Fire Pashon, whose correct name is Tamar Minott, has been around since 1998, and came out with Put Down the Gun that year. "It was more dub poetry than anything, but it did well," she said. But then she re-emerged in 2003 with her song Real Fire Woman on the Chrome riddim and more recently Grudgeful on the Applause riddim.
FAMILY RESISTANCE
Fire Pashon, a grad-uate of the Wolmer's High School completed sixth form at Holy Childhood High. She says at first her decision to do music was met with some resistance from her family.
"My father didn't like the idea at first, because he always said it is a rough business so he wasn't recommending it. And my mother, is always saying, whenever there is some obstacle or something, she is saying 'you know you don't have to be doing this, you have your subjects," she said.

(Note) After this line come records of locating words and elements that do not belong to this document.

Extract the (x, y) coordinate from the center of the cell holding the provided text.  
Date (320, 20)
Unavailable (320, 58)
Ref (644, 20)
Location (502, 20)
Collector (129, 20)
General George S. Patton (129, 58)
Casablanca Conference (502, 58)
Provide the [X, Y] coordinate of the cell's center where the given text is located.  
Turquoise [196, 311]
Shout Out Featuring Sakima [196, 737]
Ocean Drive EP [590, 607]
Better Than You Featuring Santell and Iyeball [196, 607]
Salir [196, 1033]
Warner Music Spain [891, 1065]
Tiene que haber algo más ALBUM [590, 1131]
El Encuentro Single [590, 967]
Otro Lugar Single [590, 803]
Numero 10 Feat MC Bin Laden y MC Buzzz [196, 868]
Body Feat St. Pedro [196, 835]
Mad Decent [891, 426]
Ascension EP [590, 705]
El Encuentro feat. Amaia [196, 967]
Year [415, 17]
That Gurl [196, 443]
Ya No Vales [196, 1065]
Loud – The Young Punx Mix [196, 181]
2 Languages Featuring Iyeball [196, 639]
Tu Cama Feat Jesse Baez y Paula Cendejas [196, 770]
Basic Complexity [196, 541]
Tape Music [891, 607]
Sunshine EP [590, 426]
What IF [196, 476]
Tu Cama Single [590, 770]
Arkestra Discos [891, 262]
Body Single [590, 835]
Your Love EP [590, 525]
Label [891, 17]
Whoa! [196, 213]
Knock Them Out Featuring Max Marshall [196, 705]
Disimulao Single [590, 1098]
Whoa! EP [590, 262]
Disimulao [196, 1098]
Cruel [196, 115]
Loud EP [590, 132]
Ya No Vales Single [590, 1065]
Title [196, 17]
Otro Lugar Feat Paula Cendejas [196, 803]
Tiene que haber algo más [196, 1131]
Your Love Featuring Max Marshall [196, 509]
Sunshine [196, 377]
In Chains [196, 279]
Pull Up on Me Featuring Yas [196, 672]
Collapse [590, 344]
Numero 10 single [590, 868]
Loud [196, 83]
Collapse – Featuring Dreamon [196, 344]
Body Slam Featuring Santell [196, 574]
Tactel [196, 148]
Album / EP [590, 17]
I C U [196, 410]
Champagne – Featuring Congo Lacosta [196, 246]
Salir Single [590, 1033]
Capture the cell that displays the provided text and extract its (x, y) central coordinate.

Still she says that didn't deter her from pursuing the thing that she wanted to do the most, which is to DJ. "I wouldn't change anything. From ever since, I wanted to do music. I remember them putting me on the sound box to DJ when I was eight, and I grew up listening to my father's sound Youth Man Promotions play every Thursday and Tenor Saw, Tony Rebel, Garnet Silk and them man deh were always there. So growing up, really that's all me see."
Fire Pashon has come a far way from deejaying on her father's sound box, because she has been touring the world and enjoying every moment of it. But there is a downside says, because she always misses her two kids. "The first time I leave them I went to Japan for three weeks and I called them everyday, and the worst thing is that the phone cards were so expensive. I will call them and be like 'You eat breakfast already? What colour shoes you have on, you like it?' and things like that. But I get a lot of help from the teachers because they know what kind of job I do," she said.
"But touring is good because it puts money in your pocket, and here in Jamaica, people don't really want to pay you because you are not a big artiste," she continued.
Fire Pashon who just returned from touring in the U.S. is now touring in Germany. She, however, says her main focus remains trying to make a name for herself in Jamaica.
"I am trying to get on more riddims, but it is hard. When I check producers they say it's full or it gone off already. Then you have the others, who are like 'tru is Minott's daughter so she shouldn't have no problem', but I do. I have to work as hard as anyone else to make my name," she said.
"So with everything that happens, I have to just put my foot down and say look I'm here. Pashon is here," she said.